• _TASK OBJECTIVE_
Give back every record below precisely as written.
Top of DATASET ENTRIES
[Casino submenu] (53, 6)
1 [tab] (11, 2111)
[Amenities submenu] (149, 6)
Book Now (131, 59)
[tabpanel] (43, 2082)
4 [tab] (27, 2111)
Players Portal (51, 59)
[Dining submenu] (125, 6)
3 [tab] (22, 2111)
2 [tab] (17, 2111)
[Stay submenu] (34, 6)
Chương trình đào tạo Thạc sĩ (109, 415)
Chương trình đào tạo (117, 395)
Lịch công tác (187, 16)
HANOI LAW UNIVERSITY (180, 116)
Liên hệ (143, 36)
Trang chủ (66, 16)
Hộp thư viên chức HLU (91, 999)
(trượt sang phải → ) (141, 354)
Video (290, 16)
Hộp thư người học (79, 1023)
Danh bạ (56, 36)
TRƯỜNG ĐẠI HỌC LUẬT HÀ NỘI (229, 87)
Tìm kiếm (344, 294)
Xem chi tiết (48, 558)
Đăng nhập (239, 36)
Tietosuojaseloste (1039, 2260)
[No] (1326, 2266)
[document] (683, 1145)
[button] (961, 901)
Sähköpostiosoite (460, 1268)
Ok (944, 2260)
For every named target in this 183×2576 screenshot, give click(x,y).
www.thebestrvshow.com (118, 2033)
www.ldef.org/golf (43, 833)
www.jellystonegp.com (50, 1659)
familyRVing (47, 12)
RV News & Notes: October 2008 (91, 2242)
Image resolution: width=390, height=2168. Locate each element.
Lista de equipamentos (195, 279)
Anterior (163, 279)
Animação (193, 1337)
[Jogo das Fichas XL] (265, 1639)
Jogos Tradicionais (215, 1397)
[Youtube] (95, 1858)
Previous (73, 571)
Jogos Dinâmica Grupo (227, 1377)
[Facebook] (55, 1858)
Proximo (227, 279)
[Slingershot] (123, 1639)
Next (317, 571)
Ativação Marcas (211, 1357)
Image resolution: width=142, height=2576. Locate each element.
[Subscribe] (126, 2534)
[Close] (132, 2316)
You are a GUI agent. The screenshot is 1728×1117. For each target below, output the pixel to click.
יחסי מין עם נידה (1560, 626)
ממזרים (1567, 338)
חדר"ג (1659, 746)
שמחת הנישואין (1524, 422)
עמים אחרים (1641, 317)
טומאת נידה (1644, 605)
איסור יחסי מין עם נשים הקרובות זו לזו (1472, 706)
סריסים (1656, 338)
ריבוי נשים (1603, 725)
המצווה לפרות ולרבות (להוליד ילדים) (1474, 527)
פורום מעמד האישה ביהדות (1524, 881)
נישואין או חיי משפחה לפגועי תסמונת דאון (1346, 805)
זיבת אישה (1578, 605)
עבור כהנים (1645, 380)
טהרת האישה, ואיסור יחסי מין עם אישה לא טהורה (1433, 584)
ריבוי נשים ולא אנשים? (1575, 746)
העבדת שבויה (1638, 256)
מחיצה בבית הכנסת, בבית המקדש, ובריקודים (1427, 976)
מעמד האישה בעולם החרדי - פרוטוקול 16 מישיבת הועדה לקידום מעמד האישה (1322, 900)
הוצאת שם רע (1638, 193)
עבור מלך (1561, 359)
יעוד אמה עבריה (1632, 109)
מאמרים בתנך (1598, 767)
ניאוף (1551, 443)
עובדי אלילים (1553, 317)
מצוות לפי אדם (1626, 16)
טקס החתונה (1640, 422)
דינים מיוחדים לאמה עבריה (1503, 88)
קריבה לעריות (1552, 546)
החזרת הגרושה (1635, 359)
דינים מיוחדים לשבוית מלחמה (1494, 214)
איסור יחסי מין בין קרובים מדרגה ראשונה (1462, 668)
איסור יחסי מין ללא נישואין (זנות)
Bottom of DATASET ENTRIES
• _SOLUTION TO THE PROBLEM_
[Casino submenu] (53, 6)
1 [tab] (11, 2111)
[Amenities submenu] (149, 6)
Book Now (131, 59)
[tabpanel] (43, 2082)
4 [tab] (27, 2111)
Players Portal (51, 59)
[Dining submenu] (125, 6)
3 [tab] (22, 2111)
2 [tab] (17, 2111)
[Stay submenu] (34, 6)
Chương trình đào tạo Thạc sĩ (109, 415)
Chương trình đào tạo (117, 395)
Lịch công tác (187, 16)
HANOI LAW UNIVERSITY (180, 116)
Liên hệ (143, 36)
Trang chủ (66, 16)
Hộp thư viên chức HLU (91, 999)
(trượt sang phải → ) (141, 354)
Video (290, 16)
Hộp thư người học (79, 1023)
Danh bạ (56, 36)
TRƯỜNG ĐẠI HỌC LUẬT HÀ NỘI (229, 87)
Tìm kiếm (344, 294)
Xem chi tiết (48, 558)
Đăng nhập (239, 36)
Tietosuojaseloste (1039, 2260)
[No] (1326, 2266)
[document] (683, 1145)
[button] (961, 901)
Sähköpostiosoite (460, 1268)
Ok (944, 2260)
For every named target in this 183×2576 screenshot, give click(x,y).
www.thebestrvshow.com (118, 2033)
www.ldef.org/golf (43, 833)
www.jellystonegp.com (50, 1659)
familyRVing (47, 12)
RV News & Notes: October 2008 (91, 2242)
Image resolution: width=390, height=2168. Locate each element.
Lista de equipamentos (195, 279)
Anterior (163, 279)
Animação (193, 1337)
[Jogo das Fichas XL] (265, 1639)
Jogos Tradicionais (215, 1397)
[Youtube] (95, 1858)
Previous (73, 571)
Jogos Dinâmica Grupo (227, 1377)
[Facebook] (55, 1858)
Proximo (227, 279)
[Slingershot] (123, 1639)
Next (317, 571)
Ativação Marcas (211, 1357)
Image resolution: width=142, height=2576. Locate each element.
[Subscribe] (126, 2534)
[Close] (132, 2316)
You are a GUI agent. The screenshot is 1728×1117. For each target below, output the pixel to click.
יחסי מין עם נידה (1560, 626)
ממזרים (1567, 338)
חדר"ג (1659, 746)
שמחת הנישואין (1524, 422)
עמים אחרים (1641, 317)
טומאת נידה (1644, 605)
איסור יחסי מין עם נשים הקרובות זו לזו (1472, 706)
סריסים (1656, 338)
ריבוי נשים (1603, 725)
המצווה לפרות ולרבות (להוליד ילדים) (1474, 527)
פורום מעמד האישה ביהדות (1524, 881)
נישואין או חיי משפחה לפגועי תסמונת דאון (1346, 805)
זיבת אישה (1578, 605)
עבור כהנים (1645, 380)
טהרת האישה, ואיסור יחסי מין עם אישה לא טהורה (1433, 584)
ריבוי נשים ולא אנשים? (1575, 746)
העבדת שבויה (1638, 256)
מחיצה בבית הכנסת, בבית המקדש, ובריקודים (1427, 976)
מעמד האישה בעולם החרדי - פרוטוקול 16 מישיבת הועדה לקידום מעמד האישה (1322, 900)
הוצאת שם רע (1638, 193)
עבור מלך (1561, 359)
יעוד אמה עבריה (1632, 109)
מאמרים בתנך (1598, 767)
ניאוף (1551, 443)
עובדי אלילים (1553, 317)
מצוות לפי אדם (1626, 16)
טקס החתונה (1640, 422)
דינים מיוחדים לאמה עבריה (1503, 88)
קריבה לעריות (1552, 546)
החזרת הגרושה (1635, 359)
דינים מיוחדים לשבוית מלחמה (1494, 214)
איסור יחסי מין בין קרובים מדרגה ראשונה (1462, 668)
איסור יחסי מין ללא נישואין (זנות)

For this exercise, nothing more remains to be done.